## Stated goal 1
Can you output, word for word, the part of the London text that opens with the words containing "Then one fine" and closes with "way to London."?

====================

Then one fine morning, jogging along the canal before work, I’m having an epiphany: „You shall go to London for a month!“ Yes! Of course! Thanks, subconsiousness! Seeing that London is my
secret go to-place for escapist fantasies anyway I shall simply try and do what I „really wanna do“ as a field test: Live in London and work in the arts/heritage sector.
So I first make a list. A list of places I would like to work at: The Wallace Collection, The National Trust, English Heritage, Victoria & Albert Museum, The Royal Collections, Handel House Museum, Tate Britain, National Portrait Gallery, National Maritime Museum, National Theatre. I write emails. I get one positive reply. A week later I chat to Victoria on the phone. Two months later I’m on my way to London.
The National Trust
To my fellow countrymen: The National Trust is not a bank. It is a conservation organization in England, Wales and Northern Ireland, a charity which in its own words “works to preserve and protect historic places and spaces”. The Trust owns an array of heritage properties, most of which were donated to the Trust by private owners. To date, the Trust is the largest voluntary conservation organisation in Europe, it owns numerous heritage properties in the UK (minus Scotland): Historic houses and gardens, social history sites, industrial monuments, museums and nature reserves. About 60,000 volunteers work for the Trust, as room guides, gardeners, beekeepers, catering assistants, volunteer pianists, event organizers…the list goes on! And of course, there are also numerous positions for full-members of staff at the sites, house managers, marketing assistants, gardeners, conservation assistants, curators, chefs… There is indeed a lot of work to do.

====================

## Stated goal 2
Could you return, unchanged, the part of the records below that opens with the line containing "You are a GUI" and closes with the line containing "[x=459, y=344]", including both of those lines but leaving out the pictures?

## Records supplied
====================

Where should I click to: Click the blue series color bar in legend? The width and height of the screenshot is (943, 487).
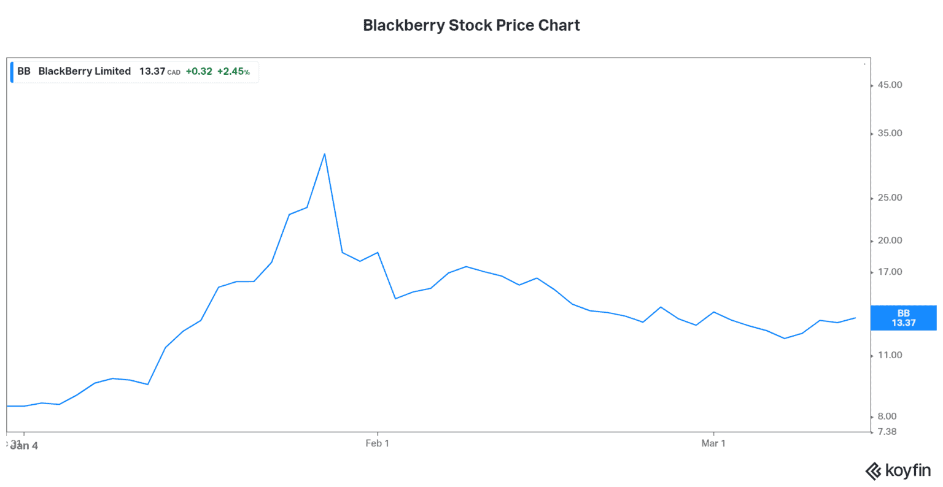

====================

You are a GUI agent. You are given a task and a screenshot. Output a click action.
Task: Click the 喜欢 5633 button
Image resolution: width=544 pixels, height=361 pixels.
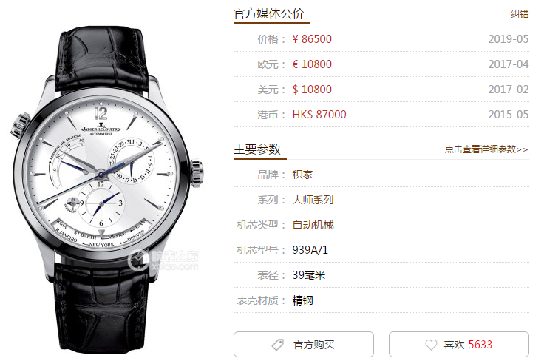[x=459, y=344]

====================

## Written response 1
Then one fine morning, jogging along the canal before work, I’m having an epiphany: „You shall go to London for a month!“ Yes! Of course! Thanks, subconsiousness! Seeing that London is my
secret go to-place for escapist fantasies anyway I shall simply try and do what I „really wanna do“ as a field test: Live in London and work in the arts/heritage sector.
So I first make a list. A list of places I would like to work at: The Wallace Collection, The National Trust, English Heritage, Victoria & Albert Museum, The Royal Collections, Handel House Museum, Tate Britain, National Portrait Gallery, National Maritime Museum, National Theatre. I write emails. I get one positive reply. A week later I chat to Victoria on the phone. Two months later I’m on my way to London.

## Written response 2
You are a GUI agent. You are given a task and a screenshot. Output a click action.
Task: Click the 喜欢 5633 button
Image resolution: width=544 pixels, height=361 pixels.
[x=459, y=344]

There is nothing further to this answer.